Es ist meine Pflicht, die richtigen Fragen zu stellen, Kontroversen zu schüren und Diskussionen zu provozieren. Ich betrachte mich weniger als Fotograf als als bildenden Künstler, der für eine bestimmte Realität sensibel ist und diese teilen möchte. Die Themen meiner Arbeit interessieren mich zuallererst. Ich denke nicht zu viel über das Publikum nach, aber wenn es ihnen gelingt, sich mit meinen Projekten zu identifizieren, werde ich doppelt glücklich sein.

Salma wurde in einer Arbeiterklasse geboren und wuchs in einer traditionellen Familie auf. Sie versuchte immer ihr Bestes, um sie selbst zu sein. Salma ist Goth und liebt das Seltsame, Mysteriöse und Ungewöhnliche. Sie ist ein ungewöhnliches Schönheitsideal in Marokko und schätzt besonders das, was nach gesellschaftlichen Maßstäben als beängstigend, verstörend oder hässlich angesehen wird.
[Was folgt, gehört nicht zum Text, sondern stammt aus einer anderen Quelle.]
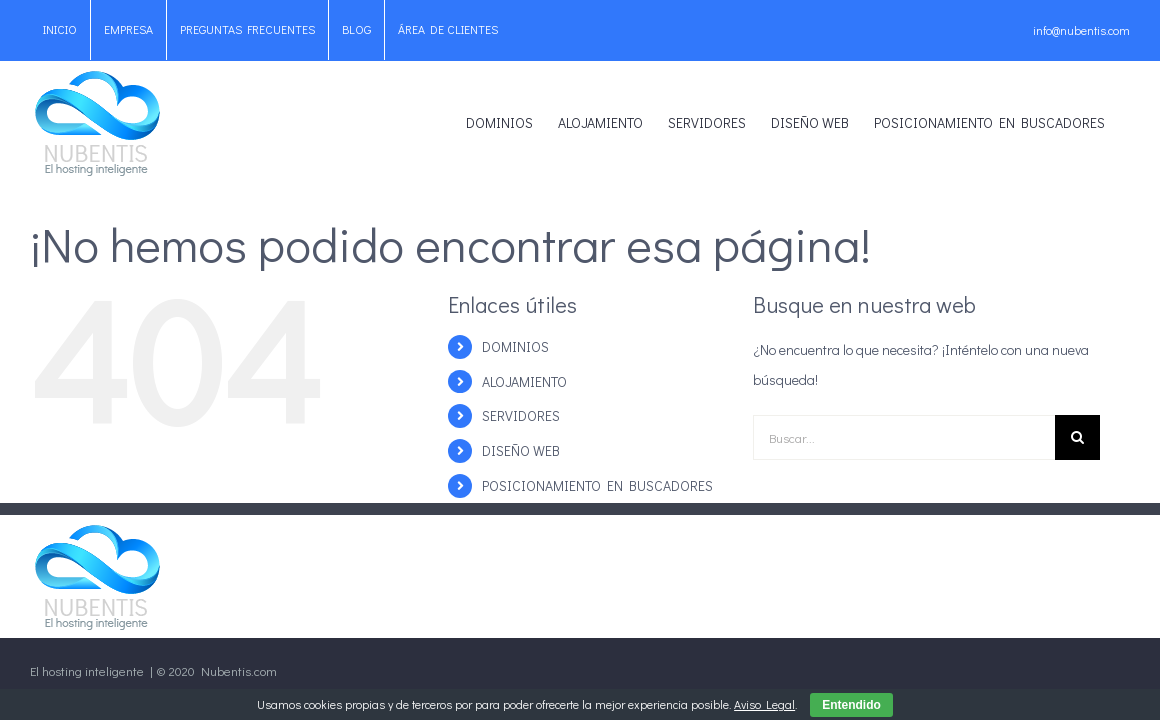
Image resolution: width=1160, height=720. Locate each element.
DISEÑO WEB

Shady beschreibt sich selbst als "eine Fee im Land der Oger, eine Verrückte der nicht geschlechtsspezifischen Mode, eine Mischung aus Pastellfarben, Blut und einer alternativen Punschschale". In seinem höchst poetischen Lebensstil fühlt er sich missverstanden: Die Gesellschaft betrachtet ihn einfach wegen des metallenen Nasenrings als Satanisten

Sofia sagt, dass sie sehr früh angefangen hat, sich in einem bestimmten Stil anzuziehen, weshalb sie ständig das Aussehen der Menschen auf sich spürt. Für sie ist die Straße ein Gebiet, in dem Kleidung zum Problem werden kann, sie wird als Provokation wahrgenommen.

Meryam Tilila hat eine durch Drogen verursachte Hauthyperpigmentierung, die dazu führte, dass sie auf der Straße verfolgt wurde. Wenn Sie sie treffen, erkennen Sie schnell, dass dies ein helles, entschlossenes und sehr selbstbewusstes Mädchen ist.

Letztes Jahr wurde sie auf Instagram populär, die Leute unterstützten sie. Sie glaubt jetzt, dass ihre Flecken auf der Haut "perfekte Unvollkommenheiten" und in gewissem Sinne ihr Markenzeichen sind. Heute arbeitet Meriam mit Modedesignern und Fotografen zusammen. Sie wählen sie wegen ihres einzigartigen Aussehens.